Introduction to Graphs: Definitions, Traversal, Depth-First Search

kuruma · July 17, 2013, 10:24pm

Hello @all,

As I have mentioned on several posts here on forums, I am only now starting to learn graphs in a more educated, methodical and serious way, so, after I have studied DFS for few days and due to me not finding anything useful online, I decided I would write this tutorial so people can benefit from it and hopefully having an easier time in learning about graphs [note: I still don’t know much things about graphs, but, I believe that writing about a topic we learnt, it’s the best way to strengthen our knowledge on it, so, if any flaws are found, please feel free to correct them :)]

Foreword and my personal view about Graphs and Graph problems in competitive programming

Graphs are everywhere! From social networks, to route planning and map analysis, passing by party planning, electric circuits analysis and even Galatik football tournaments ( ) there are actually few domains of Science and everyday life where Graphs can’t be seen as useful. As such, it can be quite an intimidating topic, especially because all the mathematical theory that lies behind them, seems to be a bit far from this reality.
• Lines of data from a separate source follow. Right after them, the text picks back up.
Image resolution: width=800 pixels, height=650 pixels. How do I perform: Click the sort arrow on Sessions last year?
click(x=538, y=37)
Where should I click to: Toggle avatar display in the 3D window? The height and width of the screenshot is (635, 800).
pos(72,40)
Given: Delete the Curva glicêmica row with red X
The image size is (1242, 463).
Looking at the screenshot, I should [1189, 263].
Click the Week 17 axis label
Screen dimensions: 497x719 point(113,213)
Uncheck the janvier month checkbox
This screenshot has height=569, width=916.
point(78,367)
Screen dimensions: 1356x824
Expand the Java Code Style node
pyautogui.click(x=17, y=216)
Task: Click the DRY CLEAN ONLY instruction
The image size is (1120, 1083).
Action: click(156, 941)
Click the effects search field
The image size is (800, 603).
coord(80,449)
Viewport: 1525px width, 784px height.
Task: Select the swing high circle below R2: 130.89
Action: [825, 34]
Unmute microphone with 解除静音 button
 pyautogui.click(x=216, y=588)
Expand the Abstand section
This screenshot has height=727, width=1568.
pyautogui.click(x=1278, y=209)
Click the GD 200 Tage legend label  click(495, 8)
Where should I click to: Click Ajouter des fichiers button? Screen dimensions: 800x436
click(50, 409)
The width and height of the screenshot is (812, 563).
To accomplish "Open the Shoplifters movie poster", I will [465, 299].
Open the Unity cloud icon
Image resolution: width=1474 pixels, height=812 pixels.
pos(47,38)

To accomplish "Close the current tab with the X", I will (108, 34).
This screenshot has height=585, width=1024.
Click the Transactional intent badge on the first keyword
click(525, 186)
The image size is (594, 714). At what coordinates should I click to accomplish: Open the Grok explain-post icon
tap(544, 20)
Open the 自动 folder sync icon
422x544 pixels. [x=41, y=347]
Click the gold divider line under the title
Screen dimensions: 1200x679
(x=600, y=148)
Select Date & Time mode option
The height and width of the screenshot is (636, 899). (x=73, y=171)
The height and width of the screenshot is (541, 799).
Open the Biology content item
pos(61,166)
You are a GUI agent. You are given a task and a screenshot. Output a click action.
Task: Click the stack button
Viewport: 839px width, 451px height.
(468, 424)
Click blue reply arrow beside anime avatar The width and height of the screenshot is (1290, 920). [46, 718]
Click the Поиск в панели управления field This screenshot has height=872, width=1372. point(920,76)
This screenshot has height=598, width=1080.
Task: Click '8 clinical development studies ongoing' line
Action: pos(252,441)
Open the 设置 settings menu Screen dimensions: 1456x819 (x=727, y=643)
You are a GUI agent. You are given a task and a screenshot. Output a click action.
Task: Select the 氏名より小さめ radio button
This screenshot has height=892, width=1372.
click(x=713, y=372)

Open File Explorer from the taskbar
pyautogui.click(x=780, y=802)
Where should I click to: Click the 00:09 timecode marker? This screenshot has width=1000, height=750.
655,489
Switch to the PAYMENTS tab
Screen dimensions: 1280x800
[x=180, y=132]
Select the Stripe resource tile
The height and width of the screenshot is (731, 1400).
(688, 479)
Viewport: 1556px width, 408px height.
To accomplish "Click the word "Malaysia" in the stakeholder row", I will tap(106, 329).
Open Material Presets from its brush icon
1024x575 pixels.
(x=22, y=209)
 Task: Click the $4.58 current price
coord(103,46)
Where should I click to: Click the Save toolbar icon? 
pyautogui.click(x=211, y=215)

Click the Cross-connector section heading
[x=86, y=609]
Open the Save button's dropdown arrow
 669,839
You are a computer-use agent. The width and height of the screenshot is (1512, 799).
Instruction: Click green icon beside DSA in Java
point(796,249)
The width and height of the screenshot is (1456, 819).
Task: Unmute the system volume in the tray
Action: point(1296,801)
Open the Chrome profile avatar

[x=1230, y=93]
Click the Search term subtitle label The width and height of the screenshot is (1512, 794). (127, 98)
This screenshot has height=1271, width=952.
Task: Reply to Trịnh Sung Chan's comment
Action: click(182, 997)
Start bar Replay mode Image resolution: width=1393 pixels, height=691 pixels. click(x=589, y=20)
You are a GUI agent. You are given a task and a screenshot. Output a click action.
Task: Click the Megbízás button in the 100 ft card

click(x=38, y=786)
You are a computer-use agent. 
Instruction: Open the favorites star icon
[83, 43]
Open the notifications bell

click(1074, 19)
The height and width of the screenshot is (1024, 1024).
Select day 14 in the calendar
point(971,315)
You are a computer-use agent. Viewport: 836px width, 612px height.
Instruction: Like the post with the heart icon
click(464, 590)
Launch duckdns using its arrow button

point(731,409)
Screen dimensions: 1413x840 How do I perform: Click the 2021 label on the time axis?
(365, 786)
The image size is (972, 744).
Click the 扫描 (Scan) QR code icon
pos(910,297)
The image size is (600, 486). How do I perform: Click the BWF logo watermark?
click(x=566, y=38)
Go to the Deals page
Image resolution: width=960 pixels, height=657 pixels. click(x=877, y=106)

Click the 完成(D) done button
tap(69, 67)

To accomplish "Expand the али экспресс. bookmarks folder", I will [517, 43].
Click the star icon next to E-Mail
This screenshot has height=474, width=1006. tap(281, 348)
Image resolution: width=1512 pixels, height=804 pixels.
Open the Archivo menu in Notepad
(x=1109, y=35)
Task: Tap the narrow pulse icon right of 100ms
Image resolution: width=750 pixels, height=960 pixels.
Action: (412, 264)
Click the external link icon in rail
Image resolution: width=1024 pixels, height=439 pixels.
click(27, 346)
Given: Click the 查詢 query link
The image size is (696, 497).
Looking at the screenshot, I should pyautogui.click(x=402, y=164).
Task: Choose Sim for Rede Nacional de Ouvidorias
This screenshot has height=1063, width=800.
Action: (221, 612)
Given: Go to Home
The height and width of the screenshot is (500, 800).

I will try to define a Graph, state some terminology and end with the first of two graph traversal methods, which, as we will see ahead, are both essential in “reading” the graph (in the sense of gathering information about its structure) and, with some additions, allows us to solve some simple problems.

Definition of Graph and schemes of internal representation to allow easy computational analysis

Formally, we define a graph as being composed by two sets, V and E, respectively denoting the set of vertices and the set of edges. We say that vertices are connected by edges, so an edge connects two vertices together. If we generically denote a graph as G, we usually denote it by its two sets, such that the following notation is very common:

G(V, E) - is the graph G composed by V vertices and E edges.

Below is a simple example of what a graph looks like (the description is in portuguese, but, it should be easy to understand):
alt text

So we can immediately see that the small orange circles represent vertices and the black lines represent edges.

Please note that while it might seem a bit formal and confusing at the beginning, when we talk about graphs, this is the terminology we are going to use, as it is the only terminology we have which allows us to understand all graph algorithms and to actually talk about graphs, so, for someone who finds this a bit confusing, please twist your mind a bit

So, now we know how to define a graph and how it is formally represented. This is very important for the remaining of this post, so, make sure you understand this well

However, for sure that graphs aren’t only about defining a set of vertices and edges, are they?

Well, it turns out that things can get a little bit more complicated and there are some special types of graphs besides the generic one, which was the one we just looked at. So, let us see what more kinds of graphs we can have.

Special types of graphs

As it was mentioned on the foreword, graphs are used to model a lot of different everyday and science problems, so, it was necessary to devise more particular types of graphs to suit such vast problem-set. Let’s see some definitions about these “special” graphs and examples of application domains:

Type 1: Directed Graph

On a Directed Graph, the edges can have an associated direction.

This type of graph can be particularly useful if we are modelling for example some given system of roads and/or highways to study traffic, as we can have a defined way on a given road. Making the edges directed embeds this property on the graph.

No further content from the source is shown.